Work request:
Starting at the line with "Image resolution: width=772" and going on through the line with "Click the right Recently Used carousel arrow", reproduce each line in the records below exactly and nothing more.

Available data:
╔══

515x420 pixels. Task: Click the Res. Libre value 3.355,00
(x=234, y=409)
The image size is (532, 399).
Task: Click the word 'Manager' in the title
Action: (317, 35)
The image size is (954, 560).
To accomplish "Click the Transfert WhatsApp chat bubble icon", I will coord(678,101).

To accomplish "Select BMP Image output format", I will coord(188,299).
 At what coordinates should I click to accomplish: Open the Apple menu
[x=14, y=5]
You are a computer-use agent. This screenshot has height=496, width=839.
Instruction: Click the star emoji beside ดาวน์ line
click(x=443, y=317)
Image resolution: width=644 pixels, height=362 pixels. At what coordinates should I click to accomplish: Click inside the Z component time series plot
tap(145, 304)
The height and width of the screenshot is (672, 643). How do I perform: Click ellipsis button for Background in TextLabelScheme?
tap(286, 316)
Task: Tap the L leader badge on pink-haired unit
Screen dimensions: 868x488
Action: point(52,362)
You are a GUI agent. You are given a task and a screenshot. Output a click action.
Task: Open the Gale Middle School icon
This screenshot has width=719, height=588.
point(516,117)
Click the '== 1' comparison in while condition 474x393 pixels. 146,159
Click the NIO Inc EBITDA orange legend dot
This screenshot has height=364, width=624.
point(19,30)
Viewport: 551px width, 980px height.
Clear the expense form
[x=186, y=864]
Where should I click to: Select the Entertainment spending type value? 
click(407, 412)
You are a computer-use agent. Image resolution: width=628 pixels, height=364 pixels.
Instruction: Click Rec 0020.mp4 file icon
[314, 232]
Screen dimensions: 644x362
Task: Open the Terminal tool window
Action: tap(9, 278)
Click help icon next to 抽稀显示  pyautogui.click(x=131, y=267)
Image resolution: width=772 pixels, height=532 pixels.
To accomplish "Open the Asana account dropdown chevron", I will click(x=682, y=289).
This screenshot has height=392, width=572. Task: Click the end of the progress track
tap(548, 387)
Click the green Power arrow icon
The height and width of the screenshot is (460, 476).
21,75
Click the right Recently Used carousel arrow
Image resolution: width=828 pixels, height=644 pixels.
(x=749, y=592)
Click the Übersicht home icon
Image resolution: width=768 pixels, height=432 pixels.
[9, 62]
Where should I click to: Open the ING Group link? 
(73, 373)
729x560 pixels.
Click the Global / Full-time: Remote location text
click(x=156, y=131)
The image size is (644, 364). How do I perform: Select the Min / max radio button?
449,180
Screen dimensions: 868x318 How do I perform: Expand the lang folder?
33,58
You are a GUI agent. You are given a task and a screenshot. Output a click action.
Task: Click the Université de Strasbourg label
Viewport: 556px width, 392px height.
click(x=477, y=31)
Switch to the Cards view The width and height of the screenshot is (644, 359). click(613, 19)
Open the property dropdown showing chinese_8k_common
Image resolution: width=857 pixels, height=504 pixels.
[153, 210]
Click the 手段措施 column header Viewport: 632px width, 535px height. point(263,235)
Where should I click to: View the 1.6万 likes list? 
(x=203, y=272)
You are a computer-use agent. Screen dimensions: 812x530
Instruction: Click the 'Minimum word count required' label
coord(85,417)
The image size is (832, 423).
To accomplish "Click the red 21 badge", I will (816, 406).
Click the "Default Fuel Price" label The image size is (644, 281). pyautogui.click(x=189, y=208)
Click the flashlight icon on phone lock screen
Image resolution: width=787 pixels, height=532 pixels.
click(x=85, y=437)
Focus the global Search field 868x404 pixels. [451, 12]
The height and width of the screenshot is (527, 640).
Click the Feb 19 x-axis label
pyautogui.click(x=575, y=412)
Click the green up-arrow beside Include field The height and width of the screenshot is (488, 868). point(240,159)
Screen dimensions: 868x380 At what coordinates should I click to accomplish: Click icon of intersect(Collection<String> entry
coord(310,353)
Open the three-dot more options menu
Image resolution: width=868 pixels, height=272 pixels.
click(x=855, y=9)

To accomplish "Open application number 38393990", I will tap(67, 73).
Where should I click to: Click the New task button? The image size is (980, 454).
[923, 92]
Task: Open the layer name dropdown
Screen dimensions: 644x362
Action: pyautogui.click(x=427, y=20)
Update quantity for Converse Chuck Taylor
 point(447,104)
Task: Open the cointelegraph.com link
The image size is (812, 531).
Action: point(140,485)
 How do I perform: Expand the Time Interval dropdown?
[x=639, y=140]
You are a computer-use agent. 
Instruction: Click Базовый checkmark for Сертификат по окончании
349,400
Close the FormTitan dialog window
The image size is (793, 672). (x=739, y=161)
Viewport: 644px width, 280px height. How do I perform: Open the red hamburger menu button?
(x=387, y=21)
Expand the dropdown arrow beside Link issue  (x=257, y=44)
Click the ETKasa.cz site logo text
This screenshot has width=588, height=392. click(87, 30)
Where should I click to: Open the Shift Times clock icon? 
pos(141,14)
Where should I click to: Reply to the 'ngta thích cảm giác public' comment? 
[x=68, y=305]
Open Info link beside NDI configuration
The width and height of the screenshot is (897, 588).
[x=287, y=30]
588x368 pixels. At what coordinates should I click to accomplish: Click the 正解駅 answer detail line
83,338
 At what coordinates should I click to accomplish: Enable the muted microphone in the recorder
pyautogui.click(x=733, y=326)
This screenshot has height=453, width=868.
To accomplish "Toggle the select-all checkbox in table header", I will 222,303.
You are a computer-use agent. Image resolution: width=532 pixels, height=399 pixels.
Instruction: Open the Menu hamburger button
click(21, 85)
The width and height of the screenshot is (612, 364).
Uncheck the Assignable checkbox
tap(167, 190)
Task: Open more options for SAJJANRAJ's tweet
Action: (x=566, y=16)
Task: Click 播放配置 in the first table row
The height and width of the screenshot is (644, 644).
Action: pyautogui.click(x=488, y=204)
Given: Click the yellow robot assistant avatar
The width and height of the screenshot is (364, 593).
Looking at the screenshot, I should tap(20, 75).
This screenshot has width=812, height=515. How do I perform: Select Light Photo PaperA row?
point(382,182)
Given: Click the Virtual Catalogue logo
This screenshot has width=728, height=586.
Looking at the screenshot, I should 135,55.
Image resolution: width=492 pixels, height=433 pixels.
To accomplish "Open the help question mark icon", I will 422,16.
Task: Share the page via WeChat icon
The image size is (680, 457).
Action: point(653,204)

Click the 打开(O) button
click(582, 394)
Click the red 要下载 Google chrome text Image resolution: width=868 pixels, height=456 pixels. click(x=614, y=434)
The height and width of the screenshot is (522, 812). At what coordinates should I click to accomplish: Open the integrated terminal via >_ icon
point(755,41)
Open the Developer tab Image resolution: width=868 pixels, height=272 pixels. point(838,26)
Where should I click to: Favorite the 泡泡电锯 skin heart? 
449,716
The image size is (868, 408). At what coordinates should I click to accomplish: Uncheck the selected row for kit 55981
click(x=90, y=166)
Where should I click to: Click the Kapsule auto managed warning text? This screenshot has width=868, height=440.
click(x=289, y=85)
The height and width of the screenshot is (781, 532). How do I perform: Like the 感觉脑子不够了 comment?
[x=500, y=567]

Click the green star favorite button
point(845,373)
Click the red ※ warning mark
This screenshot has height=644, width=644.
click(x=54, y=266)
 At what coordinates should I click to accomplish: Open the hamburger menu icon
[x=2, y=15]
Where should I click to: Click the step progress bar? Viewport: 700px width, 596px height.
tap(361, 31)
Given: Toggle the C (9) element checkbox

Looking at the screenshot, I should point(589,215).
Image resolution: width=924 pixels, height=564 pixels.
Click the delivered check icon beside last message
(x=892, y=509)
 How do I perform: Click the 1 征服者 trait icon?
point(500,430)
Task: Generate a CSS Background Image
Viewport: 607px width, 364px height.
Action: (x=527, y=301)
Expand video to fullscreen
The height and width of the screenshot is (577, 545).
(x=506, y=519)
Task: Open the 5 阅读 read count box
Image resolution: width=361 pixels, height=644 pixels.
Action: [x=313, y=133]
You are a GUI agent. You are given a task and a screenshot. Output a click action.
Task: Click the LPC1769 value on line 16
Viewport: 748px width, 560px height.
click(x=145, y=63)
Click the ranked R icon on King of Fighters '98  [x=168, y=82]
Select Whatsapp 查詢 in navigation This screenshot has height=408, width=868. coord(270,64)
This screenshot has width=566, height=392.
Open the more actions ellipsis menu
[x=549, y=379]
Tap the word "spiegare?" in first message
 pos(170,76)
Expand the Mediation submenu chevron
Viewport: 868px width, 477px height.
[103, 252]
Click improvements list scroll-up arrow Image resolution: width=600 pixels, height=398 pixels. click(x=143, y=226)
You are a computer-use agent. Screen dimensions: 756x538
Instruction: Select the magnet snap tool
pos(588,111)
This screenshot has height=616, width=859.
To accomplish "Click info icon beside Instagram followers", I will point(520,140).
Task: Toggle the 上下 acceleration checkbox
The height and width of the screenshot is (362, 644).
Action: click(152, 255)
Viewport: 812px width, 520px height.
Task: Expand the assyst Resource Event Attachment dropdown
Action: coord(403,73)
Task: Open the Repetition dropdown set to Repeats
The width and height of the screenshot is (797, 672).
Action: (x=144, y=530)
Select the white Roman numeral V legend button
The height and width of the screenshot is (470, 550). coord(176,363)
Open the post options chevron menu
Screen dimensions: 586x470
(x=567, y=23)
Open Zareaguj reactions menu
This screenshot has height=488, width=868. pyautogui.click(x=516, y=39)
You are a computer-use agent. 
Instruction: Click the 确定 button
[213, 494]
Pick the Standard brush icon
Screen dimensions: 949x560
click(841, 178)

╚══

Reply:
Image resolution: width=772 pixels, height=532 pixels.
To accomplish "Open the Asana account dropdown chevron", I will click(x=682, y=289).
This screenshot has height=392, width=572. Task: Click the end of the progress track
tap(548, 387)
Click the green Power arrow icon
The height and width of the screenshot is (460, 476).
21,75
Click the right Recently Used carousel arrow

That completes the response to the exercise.